Task statement:
Look below for the line that contains "This screenshot has height=441, width=660." and the line that contains "This screenshot has width=571, height=262.", then restate both of them and every line in between, exactly. No picture goes in the copy.

Listed entries:
- - - -

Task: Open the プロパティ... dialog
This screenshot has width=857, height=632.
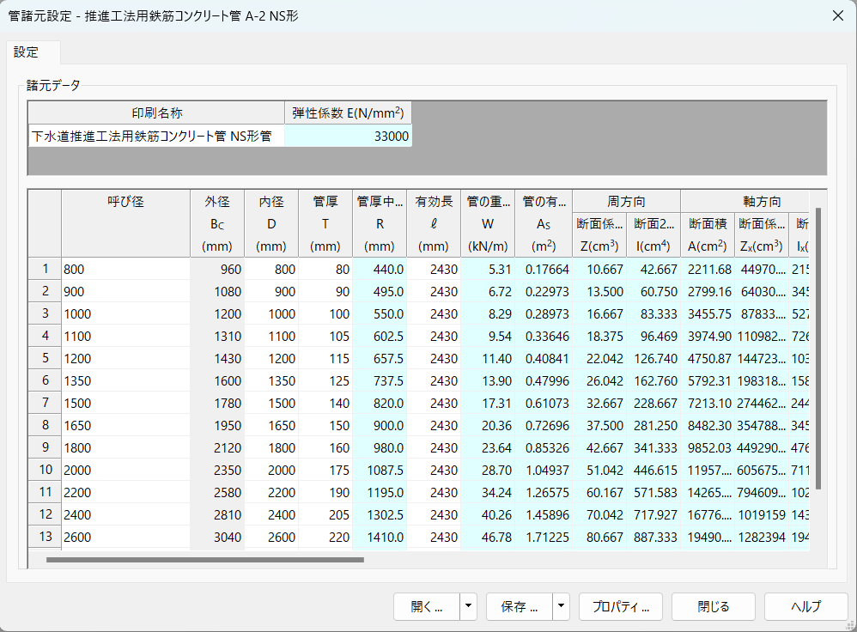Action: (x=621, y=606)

- - - -

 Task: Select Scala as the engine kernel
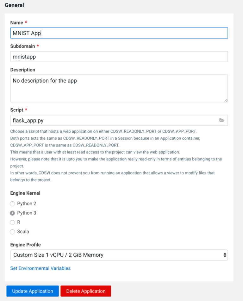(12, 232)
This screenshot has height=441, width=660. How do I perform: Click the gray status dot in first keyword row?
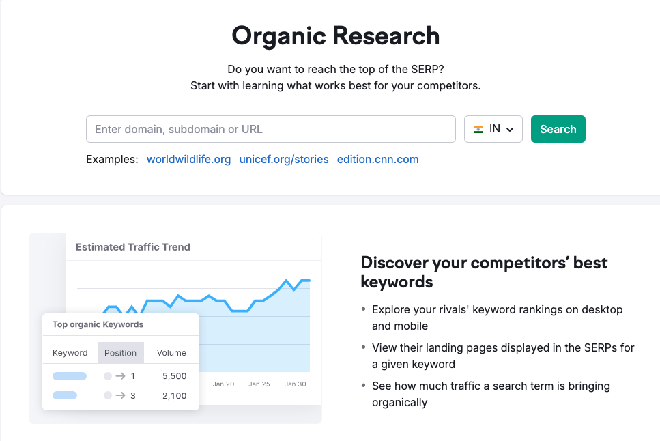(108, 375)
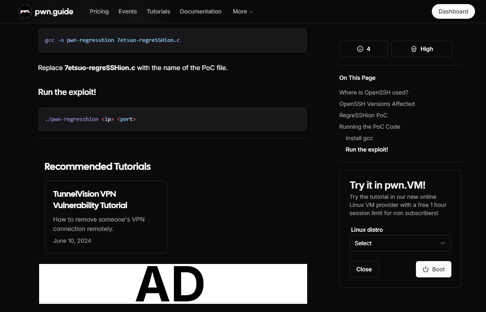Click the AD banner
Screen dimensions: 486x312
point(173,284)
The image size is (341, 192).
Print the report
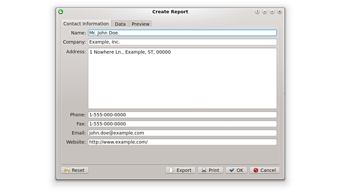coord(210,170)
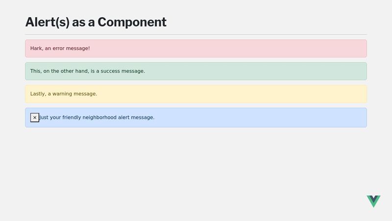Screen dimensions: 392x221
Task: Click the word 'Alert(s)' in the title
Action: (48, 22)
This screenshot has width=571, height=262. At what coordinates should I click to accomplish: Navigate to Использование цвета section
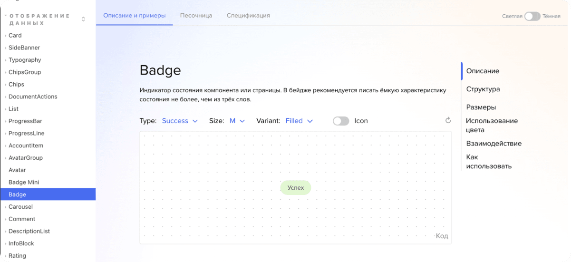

- - - -

Solution below:
This screenshot has height=441, width=660. How do I perform: Click the gray status dot in first keyword row?
(108, 375)
Click the AD banner
Screen dimensions: 486x312
point(173,284)
The image size is (341, 192).
Print the report
coord(210,170)
Screen dimensions: 392x221
Task: Click the word 'Alert(s)' in the title
Action: (48, 22)
This screenshot has width=571, height=262. At what coordinates should I click to accomplish: Navigate to Использование цвета section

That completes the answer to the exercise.